## WORK INSTRUCTION
Exact repetition of the whole listing is what this exercise asks for.
═════ INFORMATION SHOWN ═════
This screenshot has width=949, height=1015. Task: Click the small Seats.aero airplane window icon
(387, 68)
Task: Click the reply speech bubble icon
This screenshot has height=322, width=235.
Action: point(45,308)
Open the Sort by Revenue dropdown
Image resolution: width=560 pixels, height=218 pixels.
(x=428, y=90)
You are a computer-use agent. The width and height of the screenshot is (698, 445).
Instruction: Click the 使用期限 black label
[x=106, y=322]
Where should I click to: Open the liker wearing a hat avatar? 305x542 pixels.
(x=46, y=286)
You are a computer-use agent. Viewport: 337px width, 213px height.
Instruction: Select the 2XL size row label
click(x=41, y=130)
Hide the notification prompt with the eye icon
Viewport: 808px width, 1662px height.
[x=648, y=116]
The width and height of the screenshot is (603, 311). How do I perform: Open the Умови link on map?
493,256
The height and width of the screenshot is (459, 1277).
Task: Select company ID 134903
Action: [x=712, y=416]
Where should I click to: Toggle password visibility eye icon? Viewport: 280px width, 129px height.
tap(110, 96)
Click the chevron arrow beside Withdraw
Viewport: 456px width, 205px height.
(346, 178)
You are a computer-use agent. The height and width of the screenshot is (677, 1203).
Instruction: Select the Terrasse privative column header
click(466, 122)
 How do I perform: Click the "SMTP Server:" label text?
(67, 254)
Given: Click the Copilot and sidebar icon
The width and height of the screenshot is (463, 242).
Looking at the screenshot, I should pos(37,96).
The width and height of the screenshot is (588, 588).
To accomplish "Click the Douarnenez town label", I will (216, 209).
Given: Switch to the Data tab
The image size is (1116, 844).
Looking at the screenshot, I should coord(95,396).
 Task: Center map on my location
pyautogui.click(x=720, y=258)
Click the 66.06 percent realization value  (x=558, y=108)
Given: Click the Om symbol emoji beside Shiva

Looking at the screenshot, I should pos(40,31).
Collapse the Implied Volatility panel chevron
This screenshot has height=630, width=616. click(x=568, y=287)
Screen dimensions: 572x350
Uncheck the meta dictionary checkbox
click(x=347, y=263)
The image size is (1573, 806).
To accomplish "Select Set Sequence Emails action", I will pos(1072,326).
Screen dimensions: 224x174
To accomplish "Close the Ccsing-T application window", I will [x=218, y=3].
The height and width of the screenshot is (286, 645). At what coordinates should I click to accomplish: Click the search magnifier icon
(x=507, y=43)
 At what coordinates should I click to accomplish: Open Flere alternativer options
═════
## RESULT OF THIS TASK
This screenshot has width=949, height=1015. Task: Click the small Seats.aero airplane window icon
(387, 68)
Task: Click the reply speech bubble icon
This screenshot has height=322, width=235.
Action: point(45,308)
Open the Sort by Revenue dropdown
Image resolution: width=560 pixels, height=218 pixels.
(x=428, y=90)
You are a computer-use agent. The width and height of the screenshot is (698, 445).
Instruction: Click the 使用期限 black label
[x=106, y=322]
Where should I click to: Open the liker wearing a hat avatar? 305x542 pixels.
(x=46, y=286)
You are a computer-use agent. Viewport: 337px width, 213px height.
Instruction: Select the 2XL size row label
click(x=41, y=130)
Hide the notification prompt with the eye icon
Viewport: 808px width, 1662px height.
[x=648, y=116]
The width and height of the screenshot is (603, 311). How do I perform: Open the Умови link on map?
493,256
The height and width of the screenshot is (459, 1277).
Task: Select company ID 134903
Action: [x=712, y=416]
Where should I click to: Toggle password visibility eye icon? Viewport: 280px width, 129px height.
tap(110, 96)
Click the chevron arrow beside Withdraw
Viewport: 456px width, 205px height.
(346, 178)
You are a computer-use agent. The height and width of the screenshot is (677, 1203).
Instruction: Select the Terrasse privative column header
click(466, 122)
 How do I perform: Click the "SMTP Server:" label text?
(67, 254)
Given: Click the Copilot and sidebar icon
The width and height of the screenshot is (463, 242).
Looking at the screenshot, I should pos(37,96).
The width and height of the screenshot is (588, 588).
To accomplish "Click the Douarnenez town label", I will (216, 209).
Given: Switch to the Data tab
The image size is (1116, 844).
Looking at the screenshot, I should coord(95,396).
 Task: Center map on my location
pyautogui.click(x=720, y=258)
Click the 66.06 percent realization value  (x=558, y=108)
Given: Click the Om symbol emoji beside Shiva

Looking at the screenshot, I should pos(40,31).
Collapse the Implied Volatility panel chevron
This screenshot has height=630, width=616. click(x=568, y=287)
Screen dimensions: 572x350
Uncheck the meta dictionary checkbox
click(x=347, y=263)
The image size is (1573, 806).
To accomplish "Select Set Sequence Emails action", I will pos(1072,326).
Screen dimensions: 224x174
To accomplish "Close the Ccsing-T application window", I will [x=218, y=3].
The height and width of the screenshot is (286, 645). At what coordinates should I click to accomplish: Click the search magnifier icon
(x=507, y=43)
 At what coordinates should I click to accomplish: Open Flere alternativer options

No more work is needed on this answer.